2. Corpus of the anatomical studies in the collection of Her Majesty, the Queen, at Windsor Castle by Leonardo da Vinci - Among his myriad of interests, da Vinci was an avid anatomist whose reputation as a great artist garnered him special permission to dissect human corpses. He sketched hundreds of stunning drawings in a number of notebooks that were believed to be lost in the centuries that followed. Many of these notebooks reappeared in the art collection at Windsor Castle. In 1978 Her Majesty Queen Elizabeth II allowed 998 copies of da Vinci’s anatomical sketches to be made available for the public in this gorgeous three volume set. If you are a fan of da Vinci’s artwork these images are a must see.

3. Description anatomique des parties de la femme (...) by Jan Palfijn and Francois Mauriceau - Both Palfijn and Mauriceau were physicians concerned with obstetrics and female anatomy, and this volume, published in 1708, contains some wonderful foldout illustrations on the subject.

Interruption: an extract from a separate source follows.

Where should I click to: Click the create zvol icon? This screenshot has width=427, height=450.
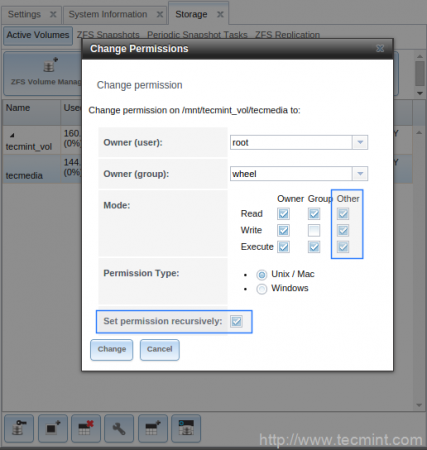(186, 428)
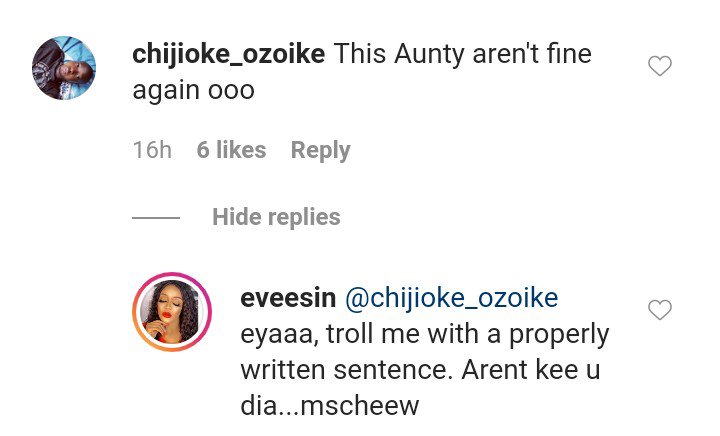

What makes this volume unique is the second half, Traité des monstres, de leur causes, de leur nature, & de leur differences. Traité des monstres features numerous illustrations of rare birth defects including a multitude of siamese twins and some more imaginative half-human creatures with the heads or bodies of animals.

4. Plastic surgery of the face : based on selected cases of war injuries of the face including burns by Harold Delf Gillies - Not for the faint of heart, Gilles 1920 book takes a look at facial reconstruction procedures utilized during the First World War. This volume is filled with photos and illustrations from actual cases from this era and is fascinatingly macabre.

5. Speaking of the macabre, let’s not forget the most infamous book in the Rawlinson collection, ​Celsi de medicina libri octo. Published in 1722, this is the book that is purported to be bound in human skin.

Items housed within this collection do not circulate and can only be accessed in the Phyllis Russell Rare Book Room during business hours at the John W. Scott Library. All visitors to the Rawlinson must present their ONEcard, or other government issued identification, to staff at the Scott service desk. Be sure to have the titles, author names, and call numbers of the books you would like to view handy when you come to the service desk. You can find more visit procedures and information on the Rawlinson Collection in our History of Medicine Library Guide.